Y, sin embargo, aquí estoy, en mi cuarto, con el escritorio lleno de cartas que nadie leerá… pensando en esa chica que insiste en lo imposible.

Me dejé caer sobre la cama y cerré los ojos otra vez. No quería pensar en ella. Pero lo hice. Quizás porque, por un instante, anoche, ella me hizo olvidar el invierno que llevo dentro, el frio que aprieta mi corazón. Y eso me asusta.

Me incorporé de golpe, como si pudiera sacudirme los pensamientos. Me restregué la cara con ambas manos, apartando el cabello húmedo de sudor que se me pegaba a la frente. La habitación se sentía sofocante, demasiado pequeña para sostener todo lo que estaba dentro de mí. Bajé las escaleras tratando de no hacer mucho ruido. Los escalones crujieron, cansados como yo.
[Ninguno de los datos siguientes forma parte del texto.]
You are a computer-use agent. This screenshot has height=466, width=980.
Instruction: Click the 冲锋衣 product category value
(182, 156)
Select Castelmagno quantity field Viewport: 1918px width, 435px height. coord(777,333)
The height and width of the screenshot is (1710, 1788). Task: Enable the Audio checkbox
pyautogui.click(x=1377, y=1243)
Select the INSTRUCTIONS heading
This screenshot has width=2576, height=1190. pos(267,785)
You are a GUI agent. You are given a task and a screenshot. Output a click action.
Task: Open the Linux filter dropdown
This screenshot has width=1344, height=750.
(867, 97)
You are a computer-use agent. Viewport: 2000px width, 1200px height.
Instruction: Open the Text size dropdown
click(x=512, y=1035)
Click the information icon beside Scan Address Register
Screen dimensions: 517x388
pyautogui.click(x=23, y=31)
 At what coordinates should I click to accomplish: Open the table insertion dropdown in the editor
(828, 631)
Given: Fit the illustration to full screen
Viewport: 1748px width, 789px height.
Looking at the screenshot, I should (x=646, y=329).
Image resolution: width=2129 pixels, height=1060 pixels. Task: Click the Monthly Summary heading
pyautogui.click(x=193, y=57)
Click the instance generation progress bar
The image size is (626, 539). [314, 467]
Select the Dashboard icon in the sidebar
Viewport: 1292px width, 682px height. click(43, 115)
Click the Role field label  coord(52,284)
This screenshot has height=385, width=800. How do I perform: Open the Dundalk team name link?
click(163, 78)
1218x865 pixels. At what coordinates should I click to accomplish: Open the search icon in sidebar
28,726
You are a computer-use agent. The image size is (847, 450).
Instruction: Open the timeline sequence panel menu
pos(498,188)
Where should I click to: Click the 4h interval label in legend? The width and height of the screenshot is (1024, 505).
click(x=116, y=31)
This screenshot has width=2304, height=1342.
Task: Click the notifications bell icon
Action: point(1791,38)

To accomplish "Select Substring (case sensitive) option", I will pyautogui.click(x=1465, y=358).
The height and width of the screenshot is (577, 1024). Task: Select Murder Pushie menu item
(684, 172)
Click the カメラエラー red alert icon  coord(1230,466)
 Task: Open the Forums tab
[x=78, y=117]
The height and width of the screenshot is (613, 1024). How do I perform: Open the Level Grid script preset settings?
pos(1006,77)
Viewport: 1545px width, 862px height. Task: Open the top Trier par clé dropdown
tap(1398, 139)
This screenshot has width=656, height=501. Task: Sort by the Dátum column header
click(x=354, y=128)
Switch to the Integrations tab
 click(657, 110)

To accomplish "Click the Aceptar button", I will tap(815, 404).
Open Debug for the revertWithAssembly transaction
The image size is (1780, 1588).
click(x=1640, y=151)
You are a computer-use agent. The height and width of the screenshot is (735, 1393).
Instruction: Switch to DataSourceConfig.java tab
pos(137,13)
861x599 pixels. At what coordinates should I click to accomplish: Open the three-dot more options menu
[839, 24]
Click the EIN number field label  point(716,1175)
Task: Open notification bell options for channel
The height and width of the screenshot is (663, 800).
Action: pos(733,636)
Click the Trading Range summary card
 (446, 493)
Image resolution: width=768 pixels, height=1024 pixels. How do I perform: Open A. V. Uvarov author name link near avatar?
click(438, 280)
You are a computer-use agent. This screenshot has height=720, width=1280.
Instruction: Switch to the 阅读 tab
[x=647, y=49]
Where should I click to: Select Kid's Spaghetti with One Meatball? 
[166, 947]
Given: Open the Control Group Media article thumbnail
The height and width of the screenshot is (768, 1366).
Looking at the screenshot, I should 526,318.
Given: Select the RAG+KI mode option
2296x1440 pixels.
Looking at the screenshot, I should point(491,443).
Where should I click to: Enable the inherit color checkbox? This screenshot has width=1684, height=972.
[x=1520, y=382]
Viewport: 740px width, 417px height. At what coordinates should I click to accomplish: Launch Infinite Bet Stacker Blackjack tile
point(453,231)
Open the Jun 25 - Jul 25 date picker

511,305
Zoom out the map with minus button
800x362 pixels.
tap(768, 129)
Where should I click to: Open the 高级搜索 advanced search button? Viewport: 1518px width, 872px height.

En la cocina, mi madre aún no se había ido al trabajo. Estaba de pie junto al fregadero, con el uniforme puesto y una taza de café entre las manos. La luz de la mañana se filtraba por la ventana, dibujándole sombras en el rostro. Sombras que antes no estaban ahí.

Desde que Lina murió, todo cambió. Mi padre se escondió en horas extras, mi madre en turnos dobles. Yo… me escondí en aquella marisma. Cada uno encontró su manera de escapar, y en el proceso dejamos de mirarnos.

Ella levantó los ojos, sorprendida de verme.

—¿Ash? —su voz sonó cansada, casi quebrada—. ¿Estás enfermo?

Negué con la cabeza.

—No.

Sus cejas se fruncieron apenas.

—Entonces… ¿por qué no fuiste a la escuela?

Encogí los hombros, apoyándome en el marco de la puerta.

—No tenía ganas.

Me sostuvo la mirada un instante que se me hizo eterno. Luego suspiró, resignada, como quien ya no espera otra respuesta.

—Quizás es mejor… —dijo, bajando la vista hacia la taza—. Prepara algo para desayunar.

Dejó la taza en el fregadero y tomó sus llaves. Me dio la espalda mientras se ponía el bolso al hombro.

—Me voy. Cuídate, Ash.

Y salió.

El silencio llenó la casa otra vez, más pesado que antes. Me quedé de pie, sintiendo el sonido de sus palabras y preguntándome si “cuidarme” era algo que realmente esperaba de mí o solo una costumbre que no podía quitarse de la lengua.

Abrí un par de cajones y saqué lo primero que encontré: pan de molde aplastado en una esquina, un frasco de mermelada casi vacío. Todo sabía insípido desde hace tiempo, pero igual lo puse sobre la mesa.

Encendí la tostadora y me quedé mirando cómo las resistencias se ponían al rojo, escuchando el zumbido eléctrico que llenaba la cocina de un extraño vigor, más vivo que yo.

Unté el pan con torpeza, sin hambre, solo por costumbre. El cuchillo raspaba el vidrio del frasco, mezclándose con los grillos que entraban desde afuera. Por un instante, imaginé a Lina ahí, apoyada en la encimera, riéndose de lo mal que untaba la mermelada.